4 One Step in-Memory Solution of Inverse Algebraic Problems
Crosspoint arrays offer the analog capability of writing arbitrary positive real matrixes coefficients, however iterative operations are usually performed in conventional digital hardware [6, 43]. To harness the full potential of the analog approach, iterations can be performed in the analog domain through feedback connected operational amplifiers [23, 33, 34]. By properly programming the conductance matrix and connecting the feedback amplifiers, one can solve different inverse problems such as linear systems [33], eigenvectors calculation and pageranking[32], linear and logistic regressions [34].

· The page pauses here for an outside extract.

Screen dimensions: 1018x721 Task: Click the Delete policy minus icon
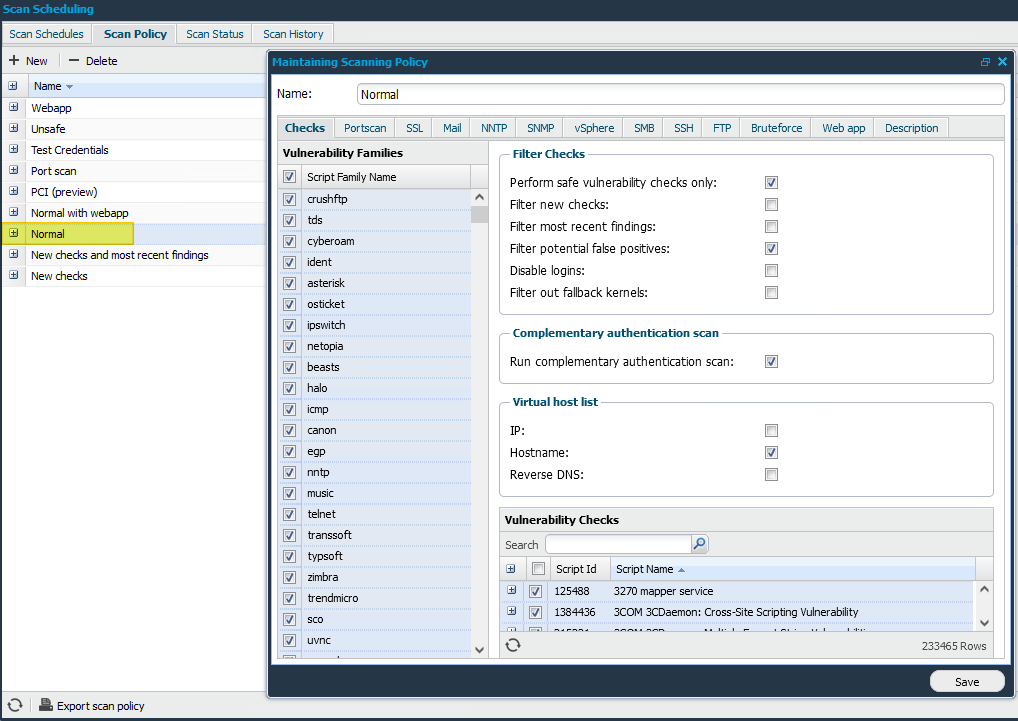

![figure 3](http://media.springernature.com/lw685/springer-static/image/chp%3A10.1007%2F978-3-030-62476-7_6/MediaObjects/501026_1_En_6_Fig3_HTML.png)
Adapted from [33]
a Circuit for solving a linear system in one step comprising a cross-point array of RRAM devices (red cylinders) programmed with the conductance matrix A (inset), connected with the rows (blue bars) at the negative input of operational amplifiers. By injecting a current I through the rows, the columns (green lines) connected to the operational amplifier outputs will stabilized to a voltage vector \(V = A^{-1}I\) which is the solution of a linear system. b Measurements of output voltages (circles) and analytical (lines) solution of the linear systems \(AV=I\) with \(I=\beta [0.2;1;1]\) and \(-1\le \beta \le 1\) as function of the controlling parameter \(\beta \). The comparison of the measured voltages with the analytical solution support the accuracy of the system. c Hardware implementation of the circuit for solving linear systems with HfO\(_x\) devices arranged on a printed circuit board with commercial operational amplifiers controlled with an external arbitrary waveform generator. d 1-dimensional Fourier equation encoded with 21 points in a \(21\times 21\) conductance matrix. e Output voltages V (circle) simulated with SPICE for a larger circuit showing the solution of the 1-D Fourier heat equation confirming a good agreement with the analytical result (lines).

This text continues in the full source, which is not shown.